_The problem:_ Once the line with "Task: Click the Print toolbar icon" has been located in the records below, set down that line and all subsequent lines exactly, omitting the pictures.

....

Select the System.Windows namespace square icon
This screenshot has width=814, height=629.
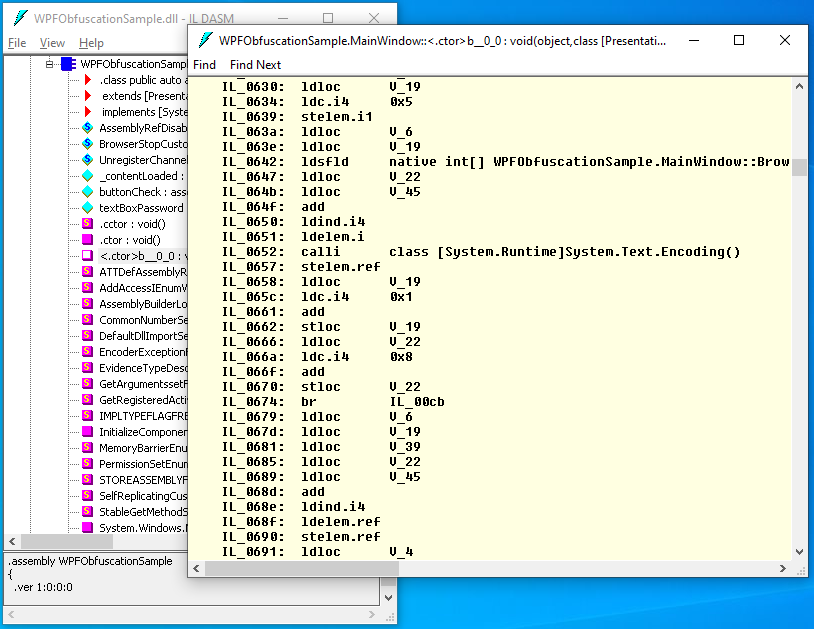click(x=88, y=527)
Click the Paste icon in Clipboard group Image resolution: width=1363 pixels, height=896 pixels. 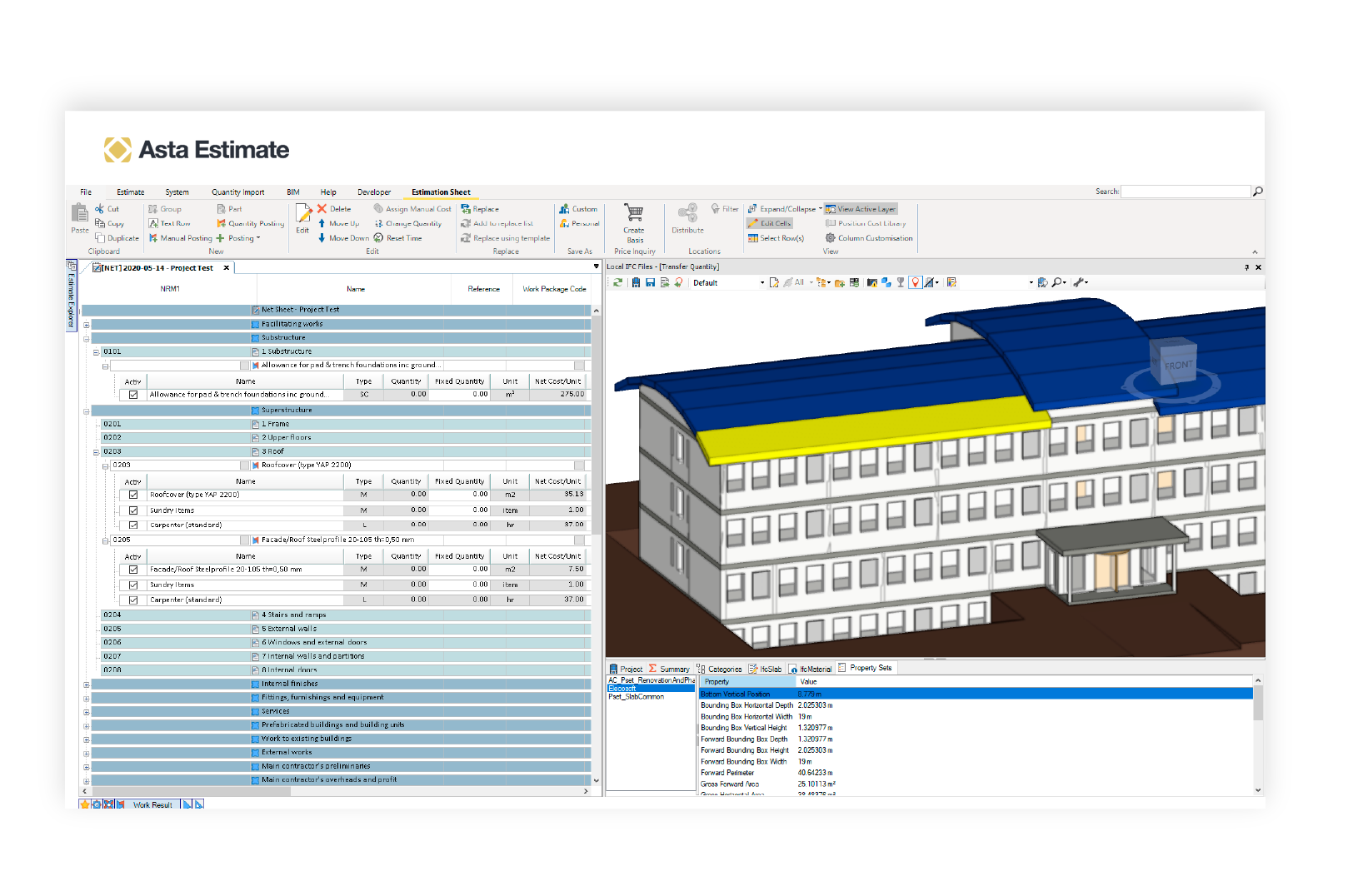(79, 215)
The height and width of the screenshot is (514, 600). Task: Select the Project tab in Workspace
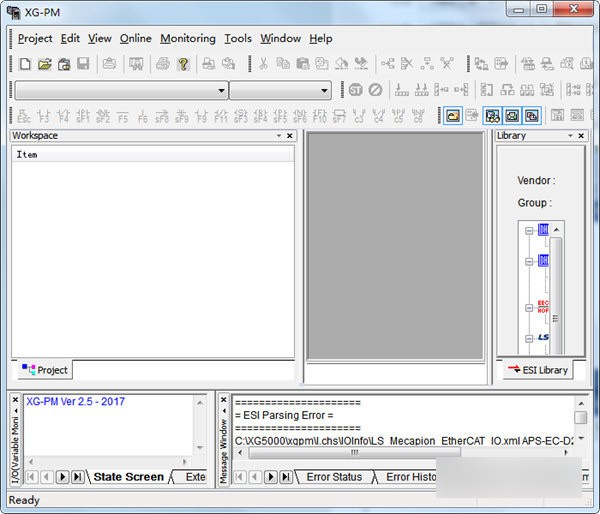[x=45, y=370]
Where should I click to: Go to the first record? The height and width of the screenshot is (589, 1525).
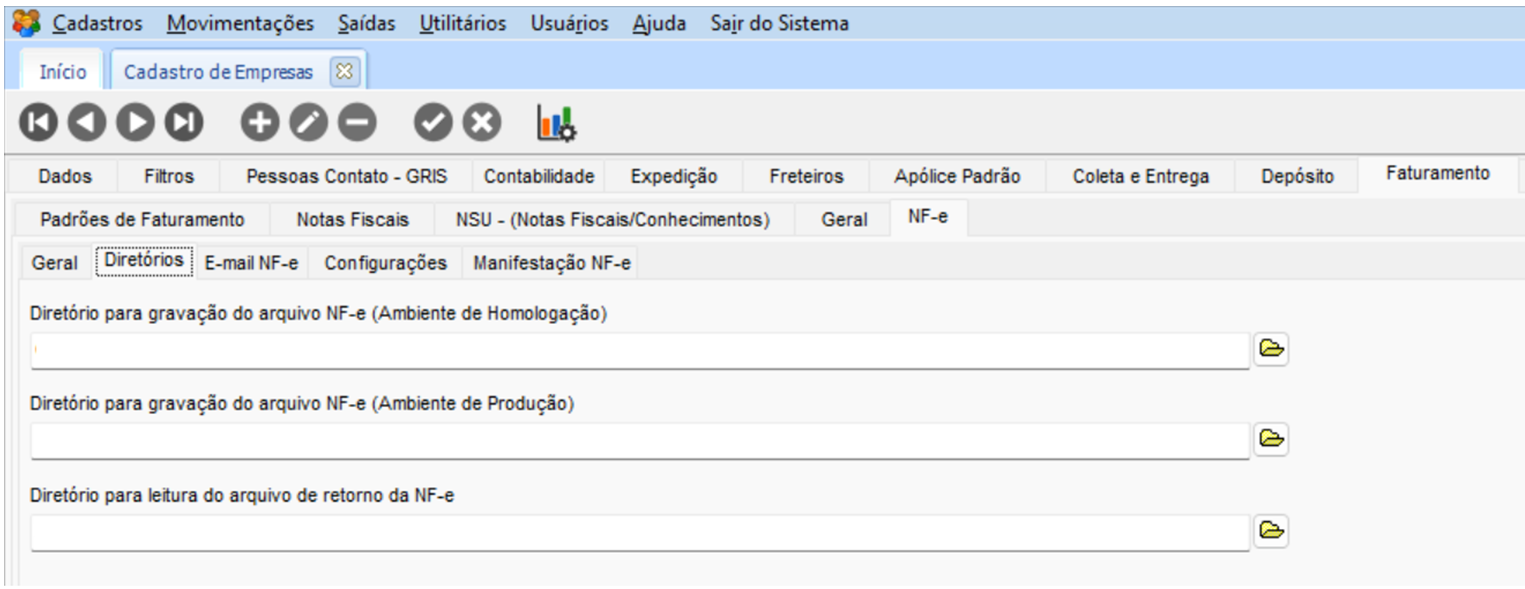[x=38, y=122]
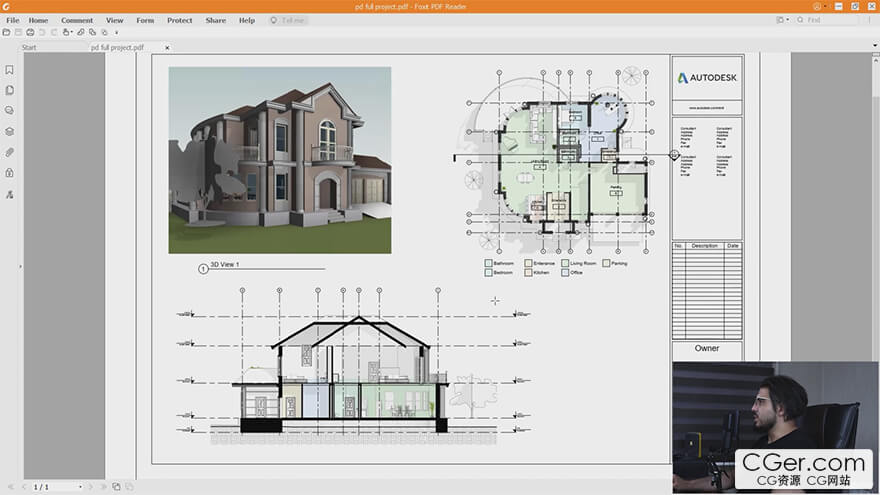Click the Tell me search box

tap(293, 20)
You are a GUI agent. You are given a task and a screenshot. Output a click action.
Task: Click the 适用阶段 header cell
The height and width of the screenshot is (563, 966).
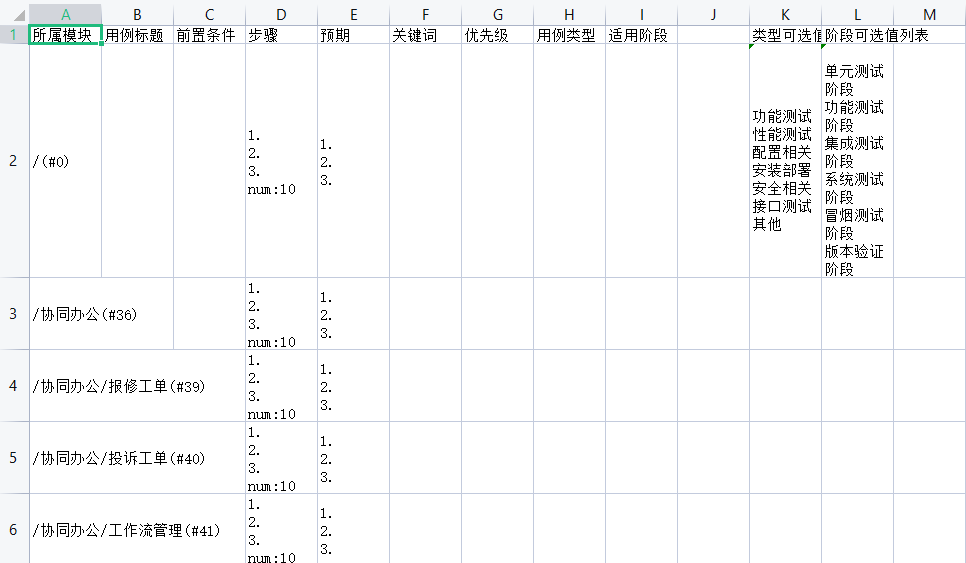pyautogui.click(x=641, y=35)
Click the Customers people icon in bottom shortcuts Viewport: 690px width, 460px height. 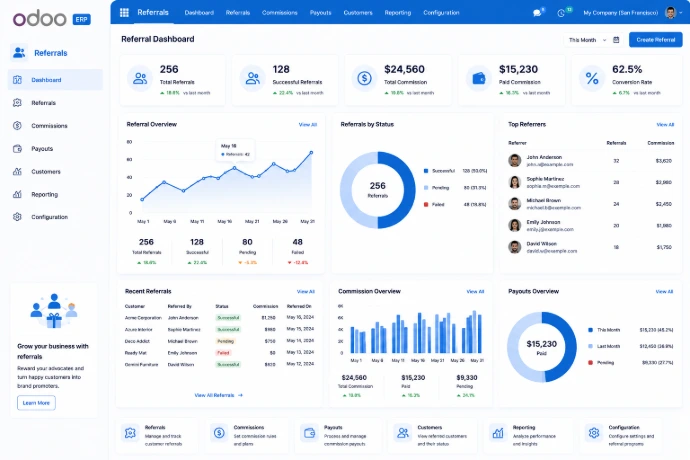[x=403, y=433]
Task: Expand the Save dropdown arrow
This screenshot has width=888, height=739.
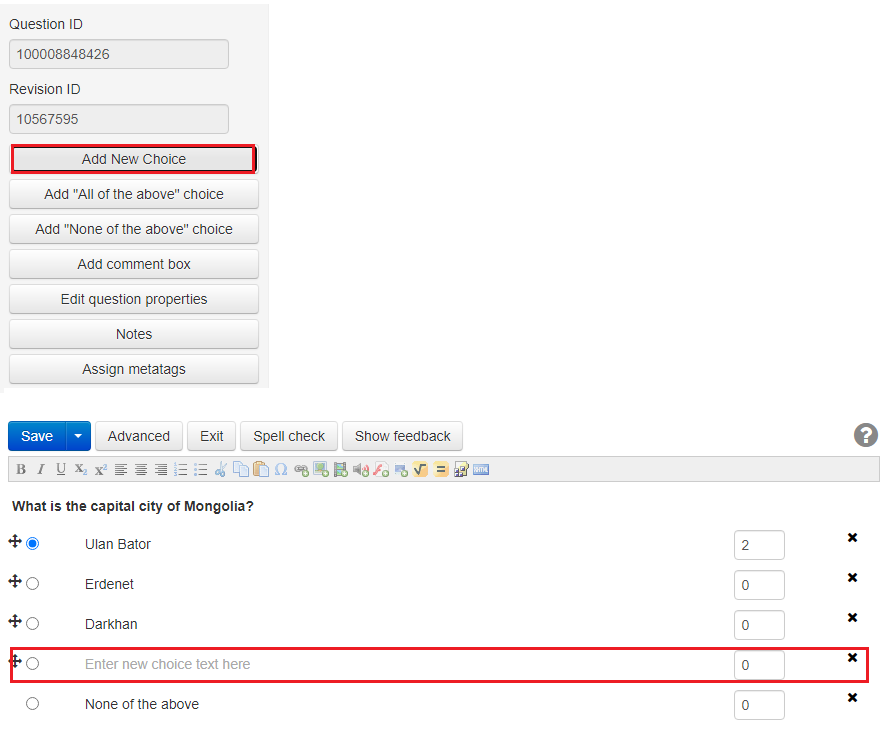Action: [79, 436]
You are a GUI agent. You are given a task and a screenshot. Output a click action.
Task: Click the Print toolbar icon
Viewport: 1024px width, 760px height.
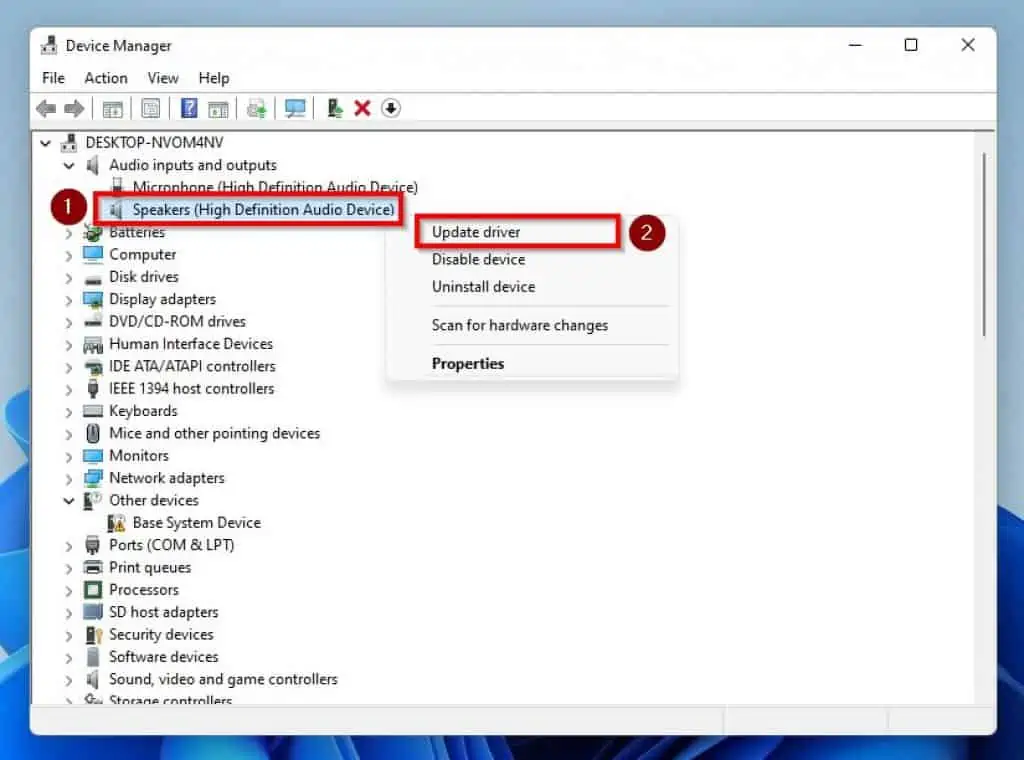(257, 108)
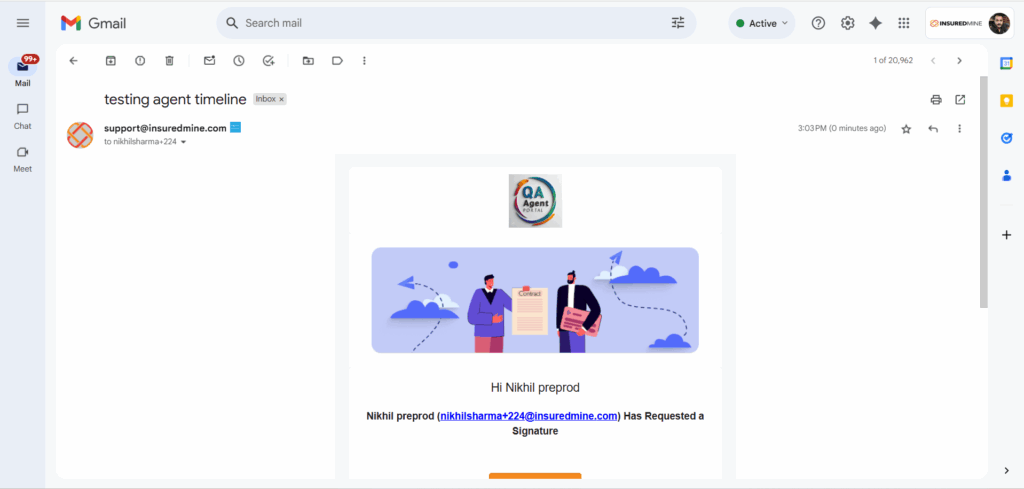1024x489 pixels.
Task: Open More options in email toolbar
Action: (364, 61)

....

_Result for this exercise:_
Task: Click the Print toolbar icon
Viewport: 1024px width, 760px height.
(257, 108)
1024x489 pixels.
Task: Open More options in email toolbar
Action: (364, 61)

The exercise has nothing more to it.